Exercise requirements: Could you output every record again, exactly as given?

Records contained in a dataset:
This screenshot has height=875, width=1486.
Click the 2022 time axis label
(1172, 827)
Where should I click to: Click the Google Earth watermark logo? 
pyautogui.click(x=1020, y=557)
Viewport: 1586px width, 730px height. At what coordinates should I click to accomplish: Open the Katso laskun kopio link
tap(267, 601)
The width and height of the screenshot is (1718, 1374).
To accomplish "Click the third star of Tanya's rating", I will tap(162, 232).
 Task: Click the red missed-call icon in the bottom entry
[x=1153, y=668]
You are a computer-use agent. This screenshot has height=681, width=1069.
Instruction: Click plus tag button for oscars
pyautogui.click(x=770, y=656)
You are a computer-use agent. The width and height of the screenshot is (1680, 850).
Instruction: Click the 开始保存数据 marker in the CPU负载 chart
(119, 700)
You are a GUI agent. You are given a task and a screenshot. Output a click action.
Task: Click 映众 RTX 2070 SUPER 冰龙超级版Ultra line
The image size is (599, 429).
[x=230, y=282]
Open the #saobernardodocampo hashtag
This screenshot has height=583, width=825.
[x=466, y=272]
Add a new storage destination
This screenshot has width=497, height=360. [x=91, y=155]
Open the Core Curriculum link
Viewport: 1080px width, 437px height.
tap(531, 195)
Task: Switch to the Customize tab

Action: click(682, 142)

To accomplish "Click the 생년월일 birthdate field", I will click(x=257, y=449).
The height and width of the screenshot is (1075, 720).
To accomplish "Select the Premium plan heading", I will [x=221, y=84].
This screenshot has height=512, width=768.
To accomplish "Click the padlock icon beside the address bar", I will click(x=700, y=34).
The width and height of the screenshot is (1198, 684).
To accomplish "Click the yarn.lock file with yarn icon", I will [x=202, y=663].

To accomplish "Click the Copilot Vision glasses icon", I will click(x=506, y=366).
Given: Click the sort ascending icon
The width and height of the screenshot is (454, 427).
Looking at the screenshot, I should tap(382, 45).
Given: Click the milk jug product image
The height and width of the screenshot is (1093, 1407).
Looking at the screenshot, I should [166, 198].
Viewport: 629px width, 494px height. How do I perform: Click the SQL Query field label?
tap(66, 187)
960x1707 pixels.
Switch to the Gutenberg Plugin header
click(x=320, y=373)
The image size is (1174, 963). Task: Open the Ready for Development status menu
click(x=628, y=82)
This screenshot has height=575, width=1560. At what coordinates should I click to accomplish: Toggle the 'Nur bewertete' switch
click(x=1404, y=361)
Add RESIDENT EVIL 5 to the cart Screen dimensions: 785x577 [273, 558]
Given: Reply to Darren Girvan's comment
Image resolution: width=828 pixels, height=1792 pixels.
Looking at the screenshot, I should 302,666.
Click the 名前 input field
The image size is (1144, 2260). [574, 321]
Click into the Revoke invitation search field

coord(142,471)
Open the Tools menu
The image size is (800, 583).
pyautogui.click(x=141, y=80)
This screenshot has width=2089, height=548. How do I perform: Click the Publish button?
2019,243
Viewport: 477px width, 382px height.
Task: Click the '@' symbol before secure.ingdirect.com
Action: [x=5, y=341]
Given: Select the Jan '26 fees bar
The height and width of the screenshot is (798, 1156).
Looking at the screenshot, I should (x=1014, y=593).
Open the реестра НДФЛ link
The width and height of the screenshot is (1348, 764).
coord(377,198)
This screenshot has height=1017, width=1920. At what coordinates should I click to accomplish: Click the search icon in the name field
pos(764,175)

Problem solution:
This screenshot has height=875, width=1486.
Click the 2022 time axis label
(1172, 827)
Where should I click to: Click the Google Earth watermark logo? 
pyautogui.click(x=1020, y=557)
Viewport: 1586px width, 730px height. At what coordinates should I click to accomplish: Open the Katso laskun kopio link
tap(267, 601)
The width and height of the screenshot is (1718, 1374).
To accomplish "Click the third star of Tanya's rating", I will tap(162, 232).
 Task: Click the red missed-call icon in the bottom entry
[x=1153, y=668]
You are a computer-use agent. This screenshot has height=681, width=1069.
Instruction: Click plus tag button for oscars
pyautogui.click(x=770, y=656)
You are a computer-use agent. The width and height of the screenshot is (1680, 850).
Instruction: Click the 开始保存数据 marker in the CPU负载 chart
(119, 700)
You are a GUI agent. You are given a task and a screenshot. Output a click action.
Task: Click 映众 RTX 2070 SUPER 冰龙超级版Ultra line
The image size is (599, 429).
[x=230, y=282]
Open the #saobernardodocampo hashtag
This screenshot has height=583, width=825.
[x=466, y=272]
Add a new storage destination
This screenshot has width=497, height=360. [x=91, y=155]
Open the Core Curriculum link
Viewport: 1080px width, 437px height.
tap(531, 195)
Task: Switch to the Customize tab

Action: click(682, 142)

To accomplish "Click the 생년월일 birthdate field", I will click(x=257, y=449).
The height and width of the screenshot is (1075, 720).
To accomplish "Select the Premium plan heading", I will [x=221, y=84].
This screenshot has height=512, width=768.
To accomplish "Click the padlock icon beside the address bar", I will click(x=700, y=34).
The width and height of the screenshot is (1198, 684).
To accomplish "Click the yarn.lock file with yarn icon", I will [x=202, y=663].

To accomplish "Click the Copilot Vision glasses icon", I will click(x=506, y=366).
Given: Click the sort ascending icon
The width and height of the screenshot is (454, 427).
Looking at the screenshot, I should tap(382, 45).
Given: Click the milk jug product image
The height and width of the screenshot is (1093, 1407).
Looking at the screenshot, I should [166, 198].
Viewport: 629px width, 494px height. How do I perform: Click the SQL Query field label?
tap(66, 187)
960x1707 pixels.
Switch to the Gutenberg Plugin header
click(x=320, y=373)
The image size is (1174, 963). Task: Open the Ready for Development status menu
click(x=628, y=82)
This screenshot has height=575, width=1560. At what coordinates should I click to accomplish: Toggle the 'Nur bewertete' switch
click(x=1404, y=361)
Add RESIDENT EVIL 5 to the cart Screen dimensions: 785x577 [273, 558]
Given: Reply to Darren Girvan's comment
Image resolution: width=828 pixels, height=1792 pixels.
Looking at the screenshot, I should 302,666.
Click the 名前 input field
The image size is (1144, 2260). [574, 321]
Click into the Revoke invitation search field

coord(142,471)
Open the Tools menu
The image size is (800, 583).
pyautogui.click(x=141, y=80)
This screenshot has width=2089, height=548. How do I perform: Click the Publish button?
2019,243
Viewport: 477px width, 382px height.
Task: Click the '@' symbol before secure.ingdirect.com
Action: [x=5, y=341]
Given: Select the Jan '26 fees bar
The height and width of the screenshot is (798, 1156).
Looking at the screenshot, I should (x=1014, y=593).
Open the реестра НДФЛ link
The width and height of the screenshot is (1348, 764).
coord(377,198)
This screenshot has height=1017, width=1920. At what coordinates should I click to accomplish: Click the search icon in the name field
pos(764,175)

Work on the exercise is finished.